● **Article**:
========================================
United States District Court, W.D. Missouri, Central Division

December 29, 2014

KEVIN DOOLITTLE, Plaintiff,
v.
CAROLYN W. COLVIN, Acting Commissioner of Social Security, Defendant.

ORDER AFFIRMING THE COMMISSIONER'S DECISION

GREG KAYS, Chief District Judge.

This action seeks judicial review of the Commissioner of Social Security's (the "Commissioner") decision denying Plaintiff Kevin Doolittle's applications for disability insurance benefits ("DIB") under Title II of the Social Security Act, 42 U.S.C. §§ 401-434, and supplemental security income ("SSI") under Title XVI of the Act, 42 U.S.C. §§ 1381-1383f. The Administrative Law Judge ("ALJ") found Plaintiff had multiple severe impairments, including affective disorder, but he retained the residual functional capacity ("RFC") to perform work as a surveillance systems monitor, touch-up screener for printed circuit board assembly, and final assembler of optical goods.
========================================
● **Records for this exercise**:

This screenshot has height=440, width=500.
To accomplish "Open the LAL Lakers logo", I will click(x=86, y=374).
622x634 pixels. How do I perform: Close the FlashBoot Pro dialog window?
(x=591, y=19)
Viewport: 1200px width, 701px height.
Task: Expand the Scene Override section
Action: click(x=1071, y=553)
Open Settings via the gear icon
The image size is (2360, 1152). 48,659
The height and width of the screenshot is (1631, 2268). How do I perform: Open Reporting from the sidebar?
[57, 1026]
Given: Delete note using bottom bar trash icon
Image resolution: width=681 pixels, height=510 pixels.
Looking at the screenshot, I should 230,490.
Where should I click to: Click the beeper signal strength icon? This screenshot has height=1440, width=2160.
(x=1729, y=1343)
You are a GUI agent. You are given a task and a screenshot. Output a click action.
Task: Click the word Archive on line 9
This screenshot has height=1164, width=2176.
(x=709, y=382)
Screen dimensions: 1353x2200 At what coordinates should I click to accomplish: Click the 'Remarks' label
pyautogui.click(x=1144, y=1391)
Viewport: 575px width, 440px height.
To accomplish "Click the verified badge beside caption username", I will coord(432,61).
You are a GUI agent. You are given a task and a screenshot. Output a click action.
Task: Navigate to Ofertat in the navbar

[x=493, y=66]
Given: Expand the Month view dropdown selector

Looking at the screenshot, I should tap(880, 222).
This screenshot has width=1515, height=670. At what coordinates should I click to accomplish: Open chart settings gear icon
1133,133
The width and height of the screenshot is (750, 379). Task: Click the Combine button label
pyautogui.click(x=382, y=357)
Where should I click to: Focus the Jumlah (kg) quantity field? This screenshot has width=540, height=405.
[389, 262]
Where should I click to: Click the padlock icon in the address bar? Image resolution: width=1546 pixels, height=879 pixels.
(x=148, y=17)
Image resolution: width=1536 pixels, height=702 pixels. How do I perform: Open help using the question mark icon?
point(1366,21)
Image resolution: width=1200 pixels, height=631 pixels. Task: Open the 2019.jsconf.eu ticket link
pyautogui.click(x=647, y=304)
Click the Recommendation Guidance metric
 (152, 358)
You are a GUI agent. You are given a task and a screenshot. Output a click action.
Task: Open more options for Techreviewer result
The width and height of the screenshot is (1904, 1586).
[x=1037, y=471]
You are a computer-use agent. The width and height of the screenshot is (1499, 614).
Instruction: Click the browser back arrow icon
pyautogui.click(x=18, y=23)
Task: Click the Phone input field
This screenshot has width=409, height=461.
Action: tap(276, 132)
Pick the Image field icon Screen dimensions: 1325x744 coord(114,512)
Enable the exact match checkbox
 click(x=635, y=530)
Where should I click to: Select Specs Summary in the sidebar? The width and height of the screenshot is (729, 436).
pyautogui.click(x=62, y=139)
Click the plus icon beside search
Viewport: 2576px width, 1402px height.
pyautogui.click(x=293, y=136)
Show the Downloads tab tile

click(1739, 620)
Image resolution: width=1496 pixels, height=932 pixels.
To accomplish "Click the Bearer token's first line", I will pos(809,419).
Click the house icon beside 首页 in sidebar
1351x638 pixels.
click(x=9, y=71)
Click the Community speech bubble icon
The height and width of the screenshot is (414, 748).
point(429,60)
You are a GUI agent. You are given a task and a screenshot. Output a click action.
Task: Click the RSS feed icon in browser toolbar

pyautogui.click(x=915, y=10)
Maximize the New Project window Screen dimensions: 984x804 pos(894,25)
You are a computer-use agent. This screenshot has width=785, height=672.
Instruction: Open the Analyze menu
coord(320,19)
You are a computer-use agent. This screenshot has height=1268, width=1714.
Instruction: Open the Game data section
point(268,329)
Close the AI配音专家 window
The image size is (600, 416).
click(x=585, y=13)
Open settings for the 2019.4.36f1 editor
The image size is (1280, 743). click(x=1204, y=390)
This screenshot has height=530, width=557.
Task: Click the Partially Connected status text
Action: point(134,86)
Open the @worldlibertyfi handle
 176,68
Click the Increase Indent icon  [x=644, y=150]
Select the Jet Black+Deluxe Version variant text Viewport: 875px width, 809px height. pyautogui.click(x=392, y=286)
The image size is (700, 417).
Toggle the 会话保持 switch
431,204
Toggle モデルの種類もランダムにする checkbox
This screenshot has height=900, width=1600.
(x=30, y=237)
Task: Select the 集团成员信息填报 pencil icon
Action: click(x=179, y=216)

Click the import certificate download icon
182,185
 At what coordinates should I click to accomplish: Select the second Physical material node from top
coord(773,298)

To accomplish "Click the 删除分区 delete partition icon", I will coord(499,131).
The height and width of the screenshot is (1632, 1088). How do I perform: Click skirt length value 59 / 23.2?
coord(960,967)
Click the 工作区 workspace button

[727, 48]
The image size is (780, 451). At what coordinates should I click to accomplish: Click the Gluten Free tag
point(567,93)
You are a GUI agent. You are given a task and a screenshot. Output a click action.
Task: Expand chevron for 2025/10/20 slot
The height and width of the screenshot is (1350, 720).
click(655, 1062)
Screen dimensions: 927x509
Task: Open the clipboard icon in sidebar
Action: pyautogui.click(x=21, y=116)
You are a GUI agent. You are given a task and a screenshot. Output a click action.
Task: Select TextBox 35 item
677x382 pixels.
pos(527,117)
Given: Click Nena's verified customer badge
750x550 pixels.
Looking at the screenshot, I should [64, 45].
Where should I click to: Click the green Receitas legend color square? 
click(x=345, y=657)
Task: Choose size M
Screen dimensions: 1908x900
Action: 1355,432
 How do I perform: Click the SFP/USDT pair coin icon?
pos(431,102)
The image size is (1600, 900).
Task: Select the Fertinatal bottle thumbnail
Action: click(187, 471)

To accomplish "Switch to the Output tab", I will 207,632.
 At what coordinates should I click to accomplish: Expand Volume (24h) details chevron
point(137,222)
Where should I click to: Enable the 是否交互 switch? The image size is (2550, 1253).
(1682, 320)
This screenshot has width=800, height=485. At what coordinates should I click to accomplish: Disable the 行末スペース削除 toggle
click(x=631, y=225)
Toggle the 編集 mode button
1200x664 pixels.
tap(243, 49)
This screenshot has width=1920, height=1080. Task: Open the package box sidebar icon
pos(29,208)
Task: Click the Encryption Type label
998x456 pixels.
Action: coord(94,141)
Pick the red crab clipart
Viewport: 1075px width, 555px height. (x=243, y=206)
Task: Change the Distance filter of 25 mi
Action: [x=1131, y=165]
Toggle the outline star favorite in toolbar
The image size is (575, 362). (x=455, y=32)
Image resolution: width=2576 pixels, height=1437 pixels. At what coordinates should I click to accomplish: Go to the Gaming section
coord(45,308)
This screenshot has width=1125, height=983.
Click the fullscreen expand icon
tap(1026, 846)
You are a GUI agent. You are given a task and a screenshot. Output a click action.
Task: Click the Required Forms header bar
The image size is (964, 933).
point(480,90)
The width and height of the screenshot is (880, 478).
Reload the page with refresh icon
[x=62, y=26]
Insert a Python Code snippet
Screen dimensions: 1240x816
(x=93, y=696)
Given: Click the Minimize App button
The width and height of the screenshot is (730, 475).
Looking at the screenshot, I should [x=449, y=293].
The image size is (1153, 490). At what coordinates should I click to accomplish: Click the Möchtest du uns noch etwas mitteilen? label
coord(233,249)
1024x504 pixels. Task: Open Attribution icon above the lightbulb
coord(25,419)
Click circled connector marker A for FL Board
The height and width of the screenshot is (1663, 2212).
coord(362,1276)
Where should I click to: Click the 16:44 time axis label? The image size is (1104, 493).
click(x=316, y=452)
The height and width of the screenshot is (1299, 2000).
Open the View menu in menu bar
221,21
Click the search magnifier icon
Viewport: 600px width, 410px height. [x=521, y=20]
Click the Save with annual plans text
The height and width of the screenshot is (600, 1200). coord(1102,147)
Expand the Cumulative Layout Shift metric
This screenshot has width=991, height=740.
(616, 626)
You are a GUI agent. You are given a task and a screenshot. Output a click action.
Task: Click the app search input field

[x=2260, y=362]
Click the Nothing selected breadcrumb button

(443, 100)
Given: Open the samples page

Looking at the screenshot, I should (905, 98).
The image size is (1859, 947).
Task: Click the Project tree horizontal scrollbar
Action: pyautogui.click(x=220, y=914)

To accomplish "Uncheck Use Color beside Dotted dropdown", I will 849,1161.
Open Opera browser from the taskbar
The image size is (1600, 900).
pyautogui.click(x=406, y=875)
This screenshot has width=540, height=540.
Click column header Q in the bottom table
========================================
● **What this exercise asks**:
A) Lay out the listing's lines between the line holding "I will coord(499,131)." and the line holding "The image size is (575, 362). (x=455, y=32)", inclusive, as a Markdown table with the columns Row and Line, leaving out blank lines.
B) Proceed with the court order on the Social Security disability benefits case from where it stops.
The court order and the listing have no connection to each other.

● **Answers for the exercise**:
A)
| Row | Line |
|---|---|
| 1 | To accomplish "Click the 删除分区 delete partition icon", I will coord(499,131). |
| 2 | The height and width of the screenshot is (1632, 1088). How do I perform: Click skirt length value 59 / 23.2? |
| 3 | coord(960,967) |
| 4 | Click the 工作区 workspace button |
| 5 | [727, 48] |
| 6 | The image size is (780, 451). At what coordinates should I click to accomplish: Click the Gluten Free tag |
| 7 | point(567,93) |
| 8 | You are a GUI agent. You are given a task and a screenshot. Output a click action. |
| 9 | Task: Expand chevron for 2025/10/20 slot |
| 10 | The height and width of the screenshot is (1350, 720). |
| 11 | click(655, 1062) |
| 12 | Screen dimensions: 927x509 |
| 13 | Task: Open the clipboard icon in sidebar |
| 14 | Action: pyautogui.click(x=21, y=116) |
| 15 | You are a GUI agent. You are given a task and a screenshot. Output a click action. |
| 16 | Task: Select TextBox 35 item |
| 17 | 677x382 pixels. |
| 18 | pos(527,117) |
| 19 | Given: Click Nena's verified customer badge |
| 20 | 750x550 pixels. |
| 21 | Looking at the screenshot, I should [64, 45]. |
| 22 | Where should I click to: Click the green Receitas legend color square?  |
| 23 | click(x=345, y=657) |
| 24 | Task: Choose size M |
| 25 | Screen dimensions: 1908x900 |
| 26 | Action: 1355,432 |
| 27 |  How do I perform: Click the SFP/USDT pair coin icon? |
| 28 | pos(431,102) |
| 29 | The image size is (1600, 900). |
| 30 | Task: Select the Fertinatal bottle thumbnail |
| 31 | Action: click(187, 471) |
| 32 | To accomplish "Switch to the Output tab", I will 207,632. |
| 33 |  At what coordinates should I click to accomplish: Expand Volume (24h) details chevron |
| 34 | point(137,222) |
| 35 | Where should I click to: Enable the 是否交互 switch? The image size is (2550, 1253). |
| 36 | (1682, 320) |
| 37 | This screenshot has width=800, height=485. At what coordinates should I click to accomplish: Disable the 行末スペース削除 toggle |
| 38 | click(x=631, y=225) |
| 39 | Toggle the 編集 mode button |
| 40 | 1200x664 pixels. |
| 41 | tap(243, 49) |
| 42 | This screenshot has width=1920, height=1080. Task: Open the package box sidebar icon |
| 43 | pos(29,208) |
| 44 | Task: Click the Encryption Type label |
| 45 | 998x456 pixels. |
| 46 | Action: coord(94,141) |
| 47 | Pick the red crab clipart |
| 48 | Viewport: 1075px width, 555px height. (x=243, y=206) |
| 49 | Task: Change the Distance filter of 25 mi |
| 50 | Action: [x=1131, y=165] |
| 51 | Toggle the outline star favorite in toolbar |
| 52 | The image size is (575, 362). (x=455, y=32) |

B)
Because substantial evidence supports the ALJ's decision, the Commissioner's denial of benefits is AFFIRMED.

Factual and Procedural Background

A summary of the entire record is presented in the parties' briefs and is repeated here only to the extent necessary.

Plaintiff filed his DIB application on August 14, 2012, and his SSI application on August 27, 2012. Both applications alleged a disability onset date of February 1, 2008. The Commissioner denied his applications, and the Plaintiff subsequently requested an administrative hearing. After conducting a hearing, the ALJ denied relief on September 12, 2013. Plaintiff appealed, but the Appeals Council denied review, leaving the ALJ's opinion as the Commissioner's final decision. Plaintiff has exhausted all of his administrative remedies and judicial review is now appropriate under 42 U.S.C. §§ 405(g), 1383(c)(3).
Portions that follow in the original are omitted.